Why do trainers not compare philosophies when they seek certification(s)?
The main organizations in the fitness industry still teach the same questionable philosophies they promoted 20-30 years ago, why do fitness trainers not question them? Compare ACSM, NSCA, ACE, NASM Vs Gray Institute (FAFS), RTS (Tom Purvis), Check Institute (Paul Check) and make an inform decision!
Good marketing + Good timing + Desperate consumers.
Until the certifying bodies can effectively educate the marketplace about what makes them different/better/more effective for a specific population, the masses will continue to do what's always been done.
With all due respect, I'm confused by your question. Could you please clarify the following two points:
1) How do you know trainers are not comparing philosophies/content when seeking certifications? Have you talked with a lot of trainers about their process?
2) What exactly are the "questionable philosophies" you are referring to?
Great question...could be that newbies getting certified would not know what to question and/or what the other certifying organizations are teaching to compare and question.
I think there are plus and minuses with each organization/s.
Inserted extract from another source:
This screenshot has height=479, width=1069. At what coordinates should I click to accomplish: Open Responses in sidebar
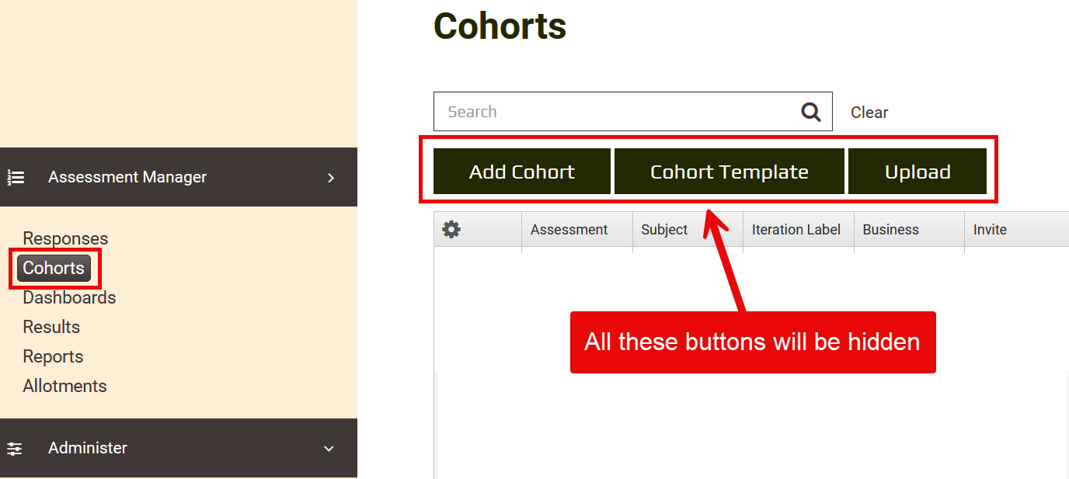click(x=65, y=238)
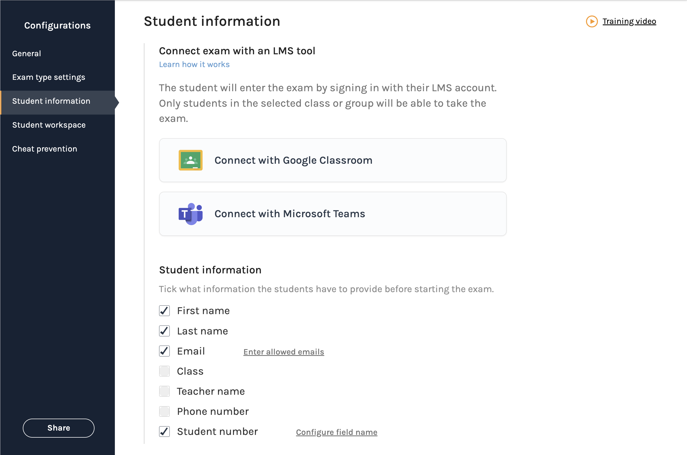This screenshot has height=455, width=687.
Task: Switch to Exam type settings
Action: pyautogui.click(x=48, y=77)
Some fitness companies/clubs only allow you to be certified with a particular organization of their choice to get hired...that's bad policy.
It is clear that the conventional wisdom is to move for the sake of movement and your trainer must be qualified or the gym wouldn't have hired him/her. That falseood, is exactly what got us here...
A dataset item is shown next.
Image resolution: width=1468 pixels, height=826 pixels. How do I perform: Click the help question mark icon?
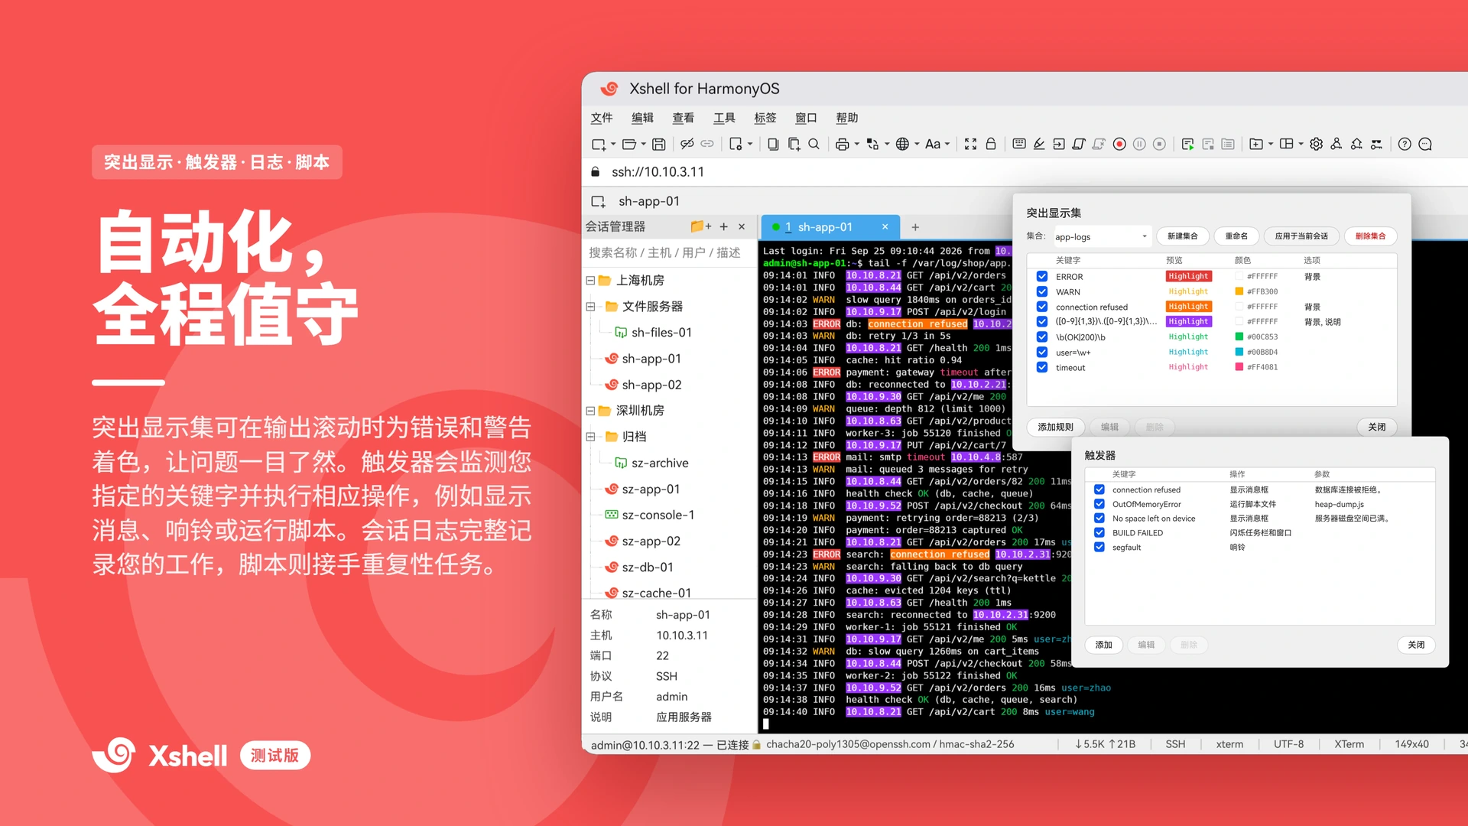(1405, 144)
Fortunately, our recent history and the work of people like Gary Gray, Gray Cook, Paul Chek and Others has allowed us to really dissolve those things that truly don't matter, or only contribute to maintaining the status quo. As a result, those of us who know better get irritated at those who obviously "don't" know better. Ultimately, I think organizations like NCCA and those few other gems will provide the forum for true professionals to elevate themselves as the TRUE professionals, especially as more accountability is forced upon not only the lame-duck certifying bodies, but the lackey trainers who pummel their clients into the dust.
When we know better we do better. (or at least this is what is supposed to happen).
People need to find real mentors who will sit with them and give them options. It's true, many don't know how to chose certifications.
When I started 25 years ago, I hear about ACSM, ACE, AFAA and YMCA. Today, there are 1,000 of national, international, college and in-house fitness gym certifications. many are great teacher trainings but many are not accepted for employment requirements.
Those of us who have being in the field since 1912 should mentor the notice instructors and trainers.
I love Sonja's answer... totally agree with you, Sonja :-)
I would also imagine that many people looking to get certified assume that all of them are basically the same, even though they are not.
I hope that this helps.
Philosophies in fitness evolve, and I usually have to tweak mine to be better understood by each client I work with.
And a philosopy is not something you get from studying one way of doing anything. A new trainer can't really have a philosophy yet. It takes years of experience and education to develop a philosophy. They can have an outlook or operate under a set of constructs. But a philosophy needs roots. And even once developed, a philosophy evolves with time.
From there, it's our responsibility to look into current science in the areas of our practice. That's were continuing education comes in.
As far as competing theories, there are highly educated people with peer-reviewed, statistically significant studies that sometimes come out with opposite results. The key is to understand where each theory is coming from, and apply the most relevant one to our clients.